Examining the Kinetics of Base Excision Repair in the Context of Chromatin
Olmon, Eric Daniel   
Brown University, Providence, RI, United States

Oxidative DNA damage is the fundamental molecular cause of aging, neurodegeneration, and many types of cancer. Single DNA base lesions are repaired via the base excision repair (BER) pathway, a coordinated series of enzyme-catalyzed chemical reactions in which the damaged base is removed and replaced.
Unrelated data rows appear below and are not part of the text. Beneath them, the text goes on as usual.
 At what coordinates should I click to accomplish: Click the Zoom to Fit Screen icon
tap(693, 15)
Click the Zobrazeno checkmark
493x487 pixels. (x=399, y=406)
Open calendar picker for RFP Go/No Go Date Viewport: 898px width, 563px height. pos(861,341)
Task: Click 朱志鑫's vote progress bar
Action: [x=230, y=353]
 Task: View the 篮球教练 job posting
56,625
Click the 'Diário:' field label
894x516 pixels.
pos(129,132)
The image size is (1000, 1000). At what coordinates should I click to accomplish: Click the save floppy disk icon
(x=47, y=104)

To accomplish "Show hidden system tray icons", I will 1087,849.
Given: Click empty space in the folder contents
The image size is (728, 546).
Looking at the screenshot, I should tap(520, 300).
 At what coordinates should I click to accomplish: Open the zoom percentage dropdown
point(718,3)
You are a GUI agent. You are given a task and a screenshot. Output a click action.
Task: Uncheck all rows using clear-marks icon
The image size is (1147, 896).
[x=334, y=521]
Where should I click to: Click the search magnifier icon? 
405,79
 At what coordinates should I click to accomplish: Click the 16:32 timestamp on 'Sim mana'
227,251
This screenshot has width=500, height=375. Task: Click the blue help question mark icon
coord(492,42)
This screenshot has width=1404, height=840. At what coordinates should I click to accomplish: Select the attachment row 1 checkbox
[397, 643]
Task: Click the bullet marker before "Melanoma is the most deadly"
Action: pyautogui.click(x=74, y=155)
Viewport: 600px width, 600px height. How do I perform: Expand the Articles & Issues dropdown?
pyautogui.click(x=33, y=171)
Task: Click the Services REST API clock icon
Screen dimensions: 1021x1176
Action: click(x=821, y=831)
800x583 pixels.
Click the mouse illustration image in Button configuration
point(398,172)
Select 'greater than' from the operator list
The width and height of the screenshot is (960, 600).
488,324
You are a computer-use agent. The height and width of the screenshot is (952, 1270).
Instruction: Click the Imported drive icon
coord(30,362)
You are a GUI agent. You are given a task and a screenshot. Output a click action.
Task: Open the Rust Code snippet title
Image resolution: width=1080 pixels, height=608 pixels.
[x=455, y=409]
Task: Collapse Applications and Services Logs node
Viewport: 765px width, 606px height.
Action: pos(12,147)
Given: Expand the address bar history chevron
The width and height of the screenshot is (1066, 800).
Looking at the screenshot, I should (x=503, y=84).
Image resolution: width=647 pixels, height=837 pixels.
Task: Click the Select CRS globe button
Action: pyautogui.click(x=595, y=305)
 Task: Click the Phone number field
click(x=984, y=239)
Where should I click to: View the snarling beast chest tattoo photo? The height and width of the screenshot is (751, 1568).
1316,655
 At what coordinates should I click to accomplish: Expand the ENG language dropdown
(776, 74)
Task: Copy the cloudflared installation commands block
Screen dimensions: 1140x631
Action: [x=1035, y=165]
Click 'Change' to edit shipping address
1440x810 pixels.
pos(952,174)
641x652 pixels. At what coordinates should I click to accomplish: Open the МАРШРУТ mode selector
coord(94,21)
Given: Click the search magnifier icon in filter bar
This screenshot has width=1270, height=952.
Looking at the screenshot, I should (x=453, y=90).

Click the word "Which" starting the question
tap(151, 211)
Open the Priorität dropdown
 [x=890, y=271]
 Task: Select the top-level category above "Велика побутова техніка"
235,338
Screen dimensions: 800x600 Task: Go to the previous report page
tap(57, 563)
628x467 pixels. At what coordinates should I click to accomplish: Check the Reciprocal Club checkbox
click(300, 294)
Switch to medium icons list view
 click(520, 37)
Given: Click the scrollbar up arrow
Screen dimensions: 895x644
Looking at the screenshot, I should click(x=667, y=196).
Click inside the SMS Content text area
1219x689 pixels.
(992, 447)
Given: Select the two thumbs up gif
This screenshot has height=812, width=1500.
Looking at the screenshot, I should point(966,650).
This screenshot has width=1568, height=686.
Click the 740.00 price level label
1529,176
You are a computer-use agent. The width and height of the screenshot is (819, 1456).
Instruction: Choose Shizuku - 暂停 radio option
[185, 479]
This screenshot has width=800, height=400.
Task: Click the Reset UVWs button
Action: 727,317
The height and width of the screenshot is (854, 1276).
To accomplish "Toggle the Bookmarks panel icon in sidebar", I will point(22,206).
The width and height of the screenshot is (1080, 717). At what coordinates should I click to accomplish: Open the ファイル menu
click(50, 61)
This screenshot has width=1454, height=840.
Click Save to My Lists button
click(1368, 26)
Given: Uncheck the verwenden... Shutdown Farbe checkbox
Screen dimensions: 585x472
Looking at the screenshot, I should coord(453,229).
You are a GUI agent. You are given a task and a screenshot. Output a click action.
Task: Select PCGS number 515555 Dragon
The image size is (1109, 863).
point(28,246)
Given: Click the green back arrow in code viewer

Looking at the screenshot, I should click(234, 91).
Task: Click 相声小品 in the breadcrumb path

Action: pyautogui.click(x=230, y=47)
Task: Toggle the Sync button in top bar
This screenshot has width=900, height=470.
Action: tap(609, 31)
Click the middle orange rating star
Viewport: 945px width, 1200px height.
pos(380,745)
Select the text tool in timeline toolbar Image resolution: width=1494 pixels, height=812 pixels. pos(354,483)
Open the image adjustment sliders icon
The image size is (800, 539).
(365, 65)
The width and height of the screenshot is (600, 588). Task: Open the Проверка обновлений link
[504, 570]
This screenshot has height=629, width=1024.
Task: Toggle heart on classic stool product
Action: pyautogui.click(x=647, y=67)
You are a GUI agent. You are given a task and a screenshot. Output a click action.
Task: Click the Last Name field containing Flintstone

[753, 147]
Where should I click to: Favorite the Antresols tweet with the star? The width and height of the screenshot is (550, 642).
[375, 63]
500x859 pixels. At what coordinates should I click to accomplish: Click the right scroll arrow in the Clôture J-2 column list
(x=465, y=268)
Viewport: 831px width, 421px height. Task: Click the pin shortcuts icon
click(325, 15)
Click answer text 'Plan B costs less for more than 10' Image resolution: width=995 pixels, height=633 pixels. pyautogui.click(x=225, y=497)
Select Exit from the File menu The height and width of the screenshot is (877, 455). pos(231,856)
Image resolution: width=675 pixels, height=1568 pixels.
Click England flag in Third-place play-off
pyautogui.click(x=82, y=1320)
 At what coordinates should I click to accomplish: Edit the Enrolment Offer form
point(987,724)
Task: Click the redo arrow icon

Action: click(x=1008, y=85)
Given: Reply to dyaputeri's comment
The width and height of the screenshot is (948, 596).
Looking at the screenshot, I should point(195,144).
Despite the importance of this process, little is known about the kinetics of BER on nucleosomes, DNA-protein complexes that make up the majority of eukaryotic genomic DNA. In the proposed research, the kinetics of each step in the BER pathway will be examined as a function of the position of the lesion within the nucleosome.
Specific aims i nclude: i) determining the rate of removal of 8-oxo-7,8-dihydroguanine (8-oxoG), the most prevalent oxidative lesion in humans, from nucleosomal DNA by the glycosylase hOGG1; ii) measuring the rate of downstream processes in BER, including deoxyribophosphate backbone hydrolysis by apurinic/apyrimidinic endonuclease 1, DNA extension by polymerase b, and DNA backbone nick sealing by ligase III-a; and iii) examining the effects of epigenetic changes, such as post-translational modification, binding by gene silencing factors, and action by chromatin remodeling complexes, on the rate of BER. These experiments will be carried out on a model system employing the Widom 601 DNA sequence, a 145-mer duplex that forms a homogeneous population of nucleosomes. Reaction rates will be determined by fitting time course data to kinetic models. Through the course of this research, training and experience will be provided in the areas of DNA synthesis, protein expression and purification, gel electrophoresis, DNA cleavage assays, radiolabeling, and enzyme kinetics.

Public Health Relevance

Ineffective repair of DNA damage can lead to aging, cancer, and disease. In human cells, DNA damage repair is complicated by the fact that DNA is packaged as chromatin. This research will focus on understanding the specific chemical mechanisms by which DNA damage is repaired in the chromatin environment.